PROVIDED RECORDS:
---*---
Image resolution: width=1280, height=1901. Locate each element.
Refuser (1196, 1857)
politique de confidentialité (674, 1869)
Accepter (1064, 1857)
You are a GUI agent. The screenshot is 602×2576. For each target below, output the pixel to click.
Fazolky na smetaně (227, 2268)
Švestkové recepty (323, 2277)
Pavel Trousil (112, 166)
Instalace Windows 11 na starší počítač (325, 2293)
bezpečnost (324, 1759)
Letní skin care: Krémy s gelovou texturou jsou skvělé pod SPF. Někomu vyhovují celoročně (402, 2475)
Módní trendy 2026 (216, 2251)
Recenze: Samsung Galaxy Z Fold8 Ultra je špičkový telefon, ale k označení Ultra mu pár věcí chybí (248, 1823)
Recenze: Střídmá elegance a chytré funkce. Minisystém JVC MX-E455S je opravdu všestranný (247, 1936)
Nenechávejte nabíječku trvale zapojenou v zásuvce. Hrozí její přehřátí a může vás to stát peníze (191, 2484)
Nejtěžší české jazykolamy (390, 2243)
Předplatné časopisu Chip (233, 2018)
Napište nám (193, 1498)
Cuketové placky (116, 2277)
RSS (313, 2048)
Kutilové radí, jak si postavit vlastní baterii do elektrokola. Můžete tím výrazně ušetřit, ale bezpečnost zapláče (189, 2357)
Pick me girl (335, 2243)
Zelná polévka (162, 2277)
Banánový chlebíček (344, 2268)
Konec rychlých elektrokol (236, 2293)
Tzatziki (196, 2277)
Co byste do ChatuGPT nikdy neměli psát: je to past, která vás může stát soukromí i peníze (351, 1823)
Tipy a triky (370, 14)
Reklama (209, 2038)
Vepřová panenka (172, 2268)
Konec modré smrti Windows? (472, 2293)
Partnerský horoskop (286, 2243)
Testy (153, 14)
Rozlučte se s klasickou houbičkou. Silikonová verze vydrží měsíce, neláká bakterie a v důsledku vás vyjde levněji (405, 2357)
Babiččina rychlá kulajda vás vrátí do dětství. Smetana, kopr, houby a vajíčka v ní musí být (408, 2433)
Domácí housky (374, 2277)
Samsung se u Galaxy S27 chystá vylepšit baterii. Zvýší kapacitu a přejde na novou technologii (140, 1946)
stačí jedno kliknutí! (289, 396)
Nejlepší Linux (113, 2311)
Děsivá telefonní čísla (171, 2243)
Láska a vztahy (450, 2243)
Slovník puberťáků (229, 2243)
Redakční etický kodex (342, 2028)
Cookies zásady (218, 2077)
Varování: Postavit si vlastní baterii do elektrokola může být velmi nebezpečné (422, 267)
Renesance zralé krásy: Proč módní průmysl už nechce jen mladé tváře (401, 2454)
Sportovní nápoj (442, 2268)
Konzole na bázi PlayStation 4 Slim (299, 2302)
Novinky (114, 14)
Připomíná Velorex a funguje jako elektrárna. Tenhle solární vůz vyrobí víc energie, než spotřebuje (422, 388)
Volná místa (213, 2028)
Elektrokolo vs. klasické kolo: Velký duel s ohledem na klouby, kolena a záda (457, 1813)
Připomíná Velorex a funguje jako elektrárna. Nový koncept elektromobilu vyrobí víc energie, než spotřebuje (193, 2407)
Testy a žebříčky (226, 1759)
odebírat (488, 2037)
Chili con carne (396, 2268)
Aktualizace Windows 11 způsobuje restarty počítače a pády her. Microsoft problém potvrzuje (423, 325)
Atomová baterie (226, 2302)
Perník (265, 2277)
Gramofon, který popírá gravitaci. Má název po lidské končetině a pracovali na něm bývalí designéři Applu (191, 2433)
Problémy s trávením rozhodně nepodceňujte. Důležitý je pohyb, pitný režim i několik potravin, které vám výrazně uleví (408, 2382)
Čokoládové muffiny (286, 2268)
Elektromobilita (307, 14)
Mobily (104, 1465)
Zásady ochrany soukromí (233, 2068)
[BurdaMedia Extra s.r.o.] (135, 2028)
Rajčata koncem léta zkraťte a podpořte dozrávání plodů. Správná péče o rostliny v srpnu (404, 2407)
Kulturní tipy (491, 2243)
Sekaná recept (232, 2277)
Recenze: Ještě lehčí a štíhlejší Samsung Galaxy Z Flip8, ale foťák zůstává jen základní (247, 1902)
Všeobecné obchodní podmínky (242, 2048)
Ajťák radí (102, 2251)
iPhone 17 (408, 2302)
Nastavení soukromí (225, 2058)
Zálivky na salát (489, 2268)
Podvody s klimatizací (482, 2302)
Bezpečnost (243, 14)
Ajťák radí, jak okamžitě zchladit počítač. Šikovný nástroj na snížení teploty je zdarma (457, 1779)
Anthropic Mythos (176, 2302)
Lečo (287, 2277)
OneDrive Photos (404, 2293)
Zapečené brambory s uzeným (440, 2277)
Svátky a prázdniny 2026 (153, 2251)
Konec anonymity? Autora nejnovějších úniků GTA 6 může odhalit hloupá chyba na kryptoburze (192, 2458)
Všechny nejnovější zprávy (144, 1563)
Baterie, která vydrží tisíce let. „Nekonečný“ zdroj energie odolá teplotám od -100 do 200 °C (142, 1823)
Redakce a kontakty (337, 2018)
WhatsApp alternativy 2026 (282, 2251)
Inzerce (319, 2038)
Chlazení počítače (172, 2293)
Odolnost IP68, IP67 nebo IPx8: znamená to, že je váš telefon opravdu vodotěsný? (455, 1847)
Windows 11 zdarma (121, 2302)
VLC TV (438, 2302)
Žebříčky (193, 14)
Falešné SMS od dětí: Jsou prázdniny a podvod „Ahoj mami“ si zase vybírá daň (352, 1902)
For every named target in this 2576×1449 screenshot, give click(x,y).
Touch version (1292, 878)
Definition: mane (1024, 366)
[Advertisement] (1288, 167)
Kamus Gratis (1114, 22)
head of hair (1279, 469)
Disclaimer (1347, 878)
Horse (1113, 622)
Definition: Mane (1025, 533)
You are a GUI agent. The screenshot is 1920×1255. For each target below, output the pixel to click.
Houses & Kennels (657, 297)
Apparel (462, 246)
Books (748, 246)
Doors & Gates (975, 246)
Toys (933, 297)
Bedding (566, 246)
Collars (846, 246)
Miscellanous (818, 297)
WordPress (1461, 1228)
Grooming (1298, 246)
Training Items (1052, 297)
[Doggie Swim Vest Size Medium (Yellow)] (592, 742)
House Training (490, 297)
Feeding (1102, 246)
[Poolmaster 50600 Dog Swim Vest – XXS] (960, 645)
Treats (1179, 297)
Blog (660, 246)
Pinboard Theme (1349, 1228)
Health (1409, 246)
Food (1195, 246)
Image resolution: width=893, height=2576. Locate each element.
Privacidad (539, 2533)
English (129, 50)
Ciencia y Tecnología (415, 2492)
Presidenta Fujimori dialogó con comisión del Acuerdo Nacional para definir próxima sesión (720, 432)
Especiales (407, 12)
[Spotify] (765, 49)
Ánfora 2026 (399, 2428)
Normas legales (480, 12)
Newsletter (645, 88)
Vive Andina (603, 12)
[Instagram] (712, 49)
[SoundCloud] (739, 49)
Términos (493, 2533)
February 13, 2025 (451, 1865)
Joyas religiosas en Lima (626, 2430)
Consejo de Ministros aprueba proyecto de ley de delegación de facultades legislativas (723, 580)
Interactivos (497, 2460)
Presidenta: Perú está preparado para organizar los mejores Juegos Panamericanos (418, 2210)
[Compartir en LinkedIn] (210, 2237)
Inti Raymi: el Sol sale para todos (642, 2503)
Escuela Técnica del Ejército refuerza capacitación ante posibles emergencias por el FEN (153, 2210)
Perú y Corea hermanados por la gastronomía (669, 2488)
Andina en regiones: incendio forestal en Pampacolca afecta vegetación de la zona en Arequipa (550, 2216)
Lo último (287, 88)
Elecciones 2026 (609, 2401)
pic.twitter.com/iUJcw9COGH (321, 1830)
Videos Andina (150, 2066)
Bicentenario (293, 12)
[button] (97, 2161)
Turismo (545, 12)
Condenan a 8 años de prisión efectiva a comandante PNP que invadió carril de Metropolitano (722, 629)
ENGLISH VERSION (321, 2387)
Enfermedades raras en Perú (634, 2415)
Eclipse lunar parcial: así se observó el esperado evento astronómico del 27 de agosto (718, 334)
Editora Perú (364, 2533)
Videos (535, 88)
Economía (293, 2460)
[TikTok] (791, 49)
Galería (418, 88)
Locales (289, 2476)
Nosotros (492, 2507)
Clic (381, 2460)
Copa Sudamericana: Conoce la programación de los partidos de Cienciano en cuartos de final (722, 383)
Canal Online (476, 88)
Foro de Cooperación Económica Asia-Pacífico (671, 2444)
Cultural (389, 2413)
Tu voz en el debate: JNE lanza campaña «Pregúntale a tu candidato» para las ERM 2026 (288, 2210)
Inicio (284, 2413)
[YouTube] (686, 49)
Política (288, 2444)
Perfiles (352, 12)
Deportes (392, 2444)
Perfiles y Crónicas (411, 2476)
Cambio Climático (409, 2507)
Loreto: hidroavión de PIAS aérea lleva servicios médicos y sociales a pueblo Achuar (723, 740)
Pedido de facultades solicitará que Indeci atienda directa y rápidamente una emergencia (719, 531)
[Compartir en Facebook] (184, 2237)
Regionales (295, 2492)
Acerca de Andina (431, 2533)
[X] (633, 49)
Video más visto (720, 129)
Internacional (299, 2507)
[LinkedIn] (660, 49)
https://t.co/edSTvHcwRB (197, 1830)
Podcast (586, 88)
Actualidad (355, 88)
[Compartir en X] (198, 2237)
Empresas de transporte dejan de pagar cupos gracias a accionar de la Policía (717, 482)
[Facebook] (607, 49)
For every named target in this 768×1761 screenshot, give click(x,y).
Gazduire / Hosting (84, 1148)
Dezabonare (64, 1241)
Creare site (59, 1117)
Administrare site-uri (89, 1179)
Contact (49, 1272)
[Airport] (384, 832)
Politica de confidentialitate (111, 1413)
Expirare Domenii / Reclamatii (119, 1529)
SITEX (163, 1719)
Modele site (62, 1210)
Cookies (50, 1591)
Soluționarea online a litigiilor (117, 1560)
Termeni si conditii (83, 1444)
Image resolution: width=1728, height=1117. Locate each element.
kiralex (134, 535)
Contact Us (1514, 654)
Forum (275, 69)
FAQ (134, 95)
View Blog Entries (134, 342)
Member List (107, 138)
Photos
---*---
Where does the string "this" appear in the records above? Return every line that holds it.

FINISHED TASK:
For every named target in this 2576×1449 screenshot, give click(x,y).
For every named target in this 768×1761 screenshot, give click(x,y).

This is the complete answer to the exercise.